Worst Jokes Ever

Worst Jokes Ever

The worst comedians take 9 months to make a joke. Then they spend the rest of their lives trying to forget it.

A deaf couple wants to know when to have sex.

The wife says, "If you want to have sex, squeeze my tits once. If you don't want to have sex, squeeze my tits twice."

The husband says, "OK, if you want to have sex, pull my dick once. If you don't want to have sex, pull my dick 437 times."

There is a lot of difference between a man and a woman saying, "I went through a whole box of tissues watching that movie."

What kind of animal makes a good bottle opener?

A male Duck on Viagra.

I went to the pharmacy the other day.
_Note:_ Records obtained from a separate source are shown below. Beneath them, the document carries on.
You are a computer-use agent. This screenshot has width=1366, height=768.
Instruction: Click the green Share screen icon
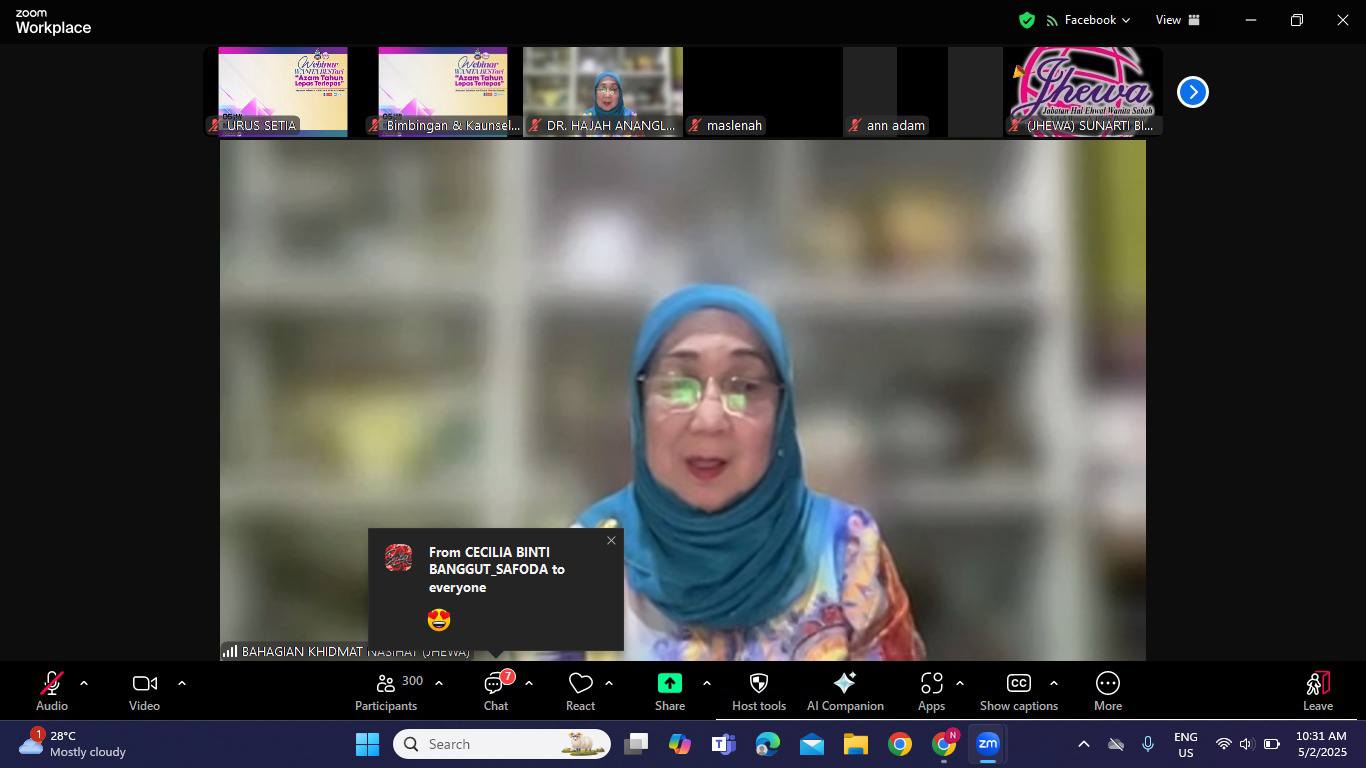click(669, 684)
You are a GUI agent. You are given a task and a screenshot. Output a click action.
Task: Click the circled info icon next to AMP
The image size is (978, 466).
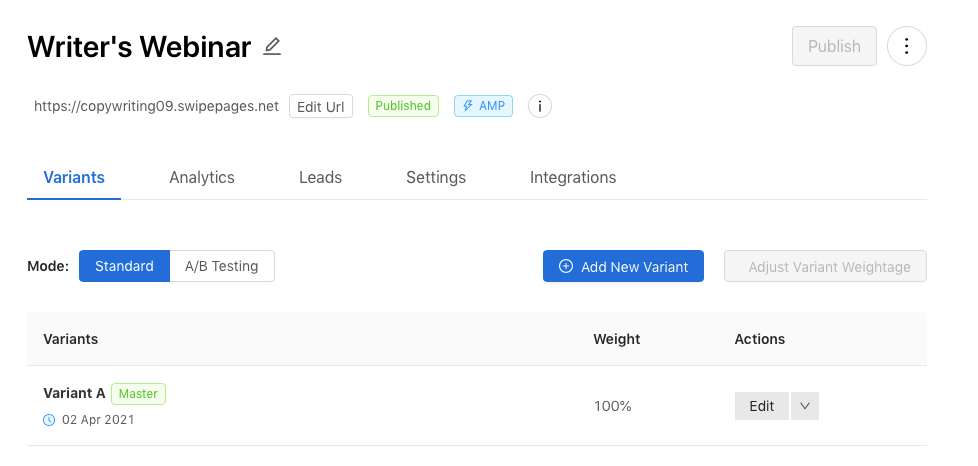click(540, 106)
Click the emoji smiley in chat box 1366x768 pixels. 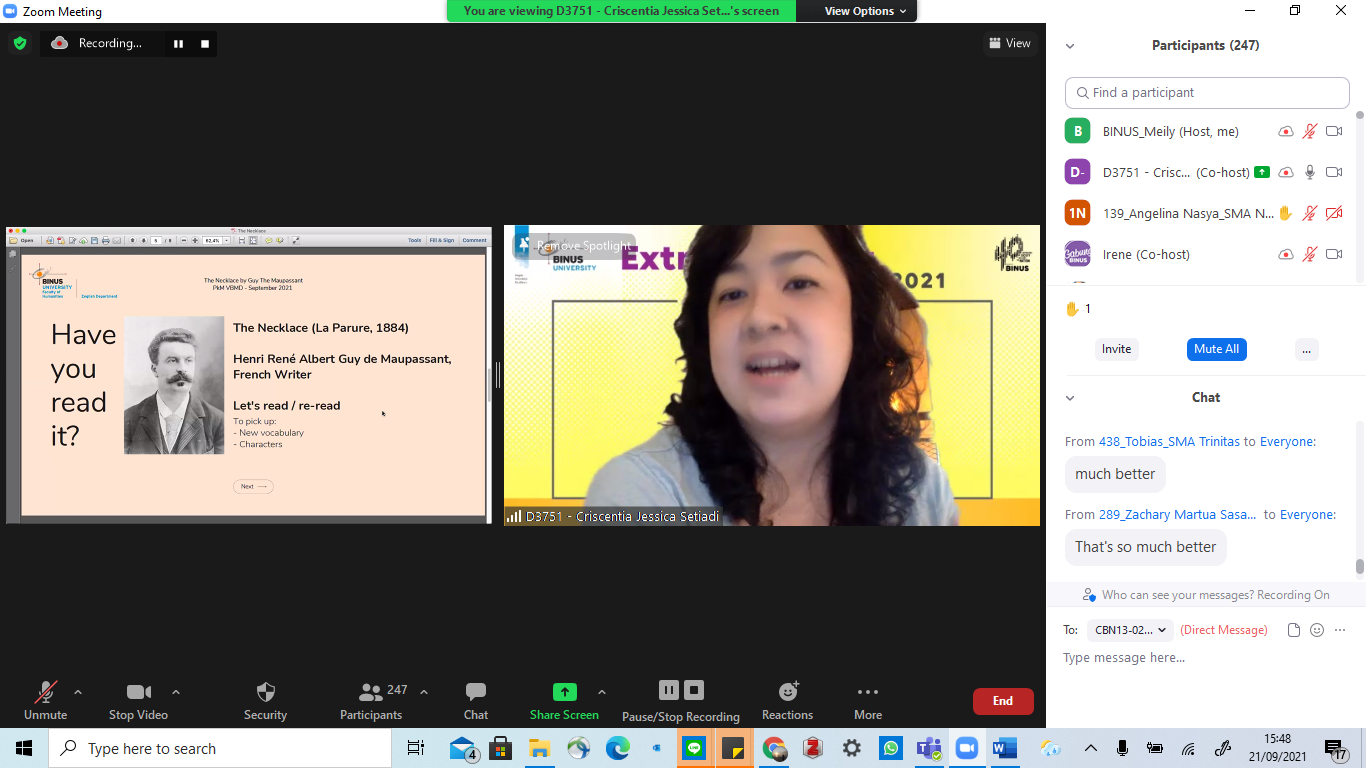pos(1317,630)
I tried to buy a pack of condoms, but I pretended I didn't have enough money to mess with the cashier.

I went back into the aisles of the store, got a pack of rubber bands and plastic wrap, bought them, and walked out. I loved the look on the cashier's face when they saw my decision.

I wasn't going to tell another emo joke, but I didn't want to leave anyone hanging.

Ever wonder how a Jehovah’s Witness spreads their word during Covid?

Now that you’re here, do you have a moment to talk about our Lord and Savior Jesus Christ?

COVID is like fashion...

We started hearing about it in Italy...

Became popular in LA and NYC...

Florida ignored it...

And it was all made in China in the end.

My girlfriend got COVID.

This is the perfect time to propose to her. She might just say yes because of the lack of taste.

It's obvious Bill Gates didn't create COVID.

None of his other products are able to release new versions this frequently.

As the Navy SEALs burst into Osama Bin Laden's room in his Pakistani compound, his last dying words forever rang in the ears of the SEALs...

"It was just a prank bro."

Osama Bin Laden was trying to give me relationship advice.

Probably wasn't the best time to say "OK Boomer."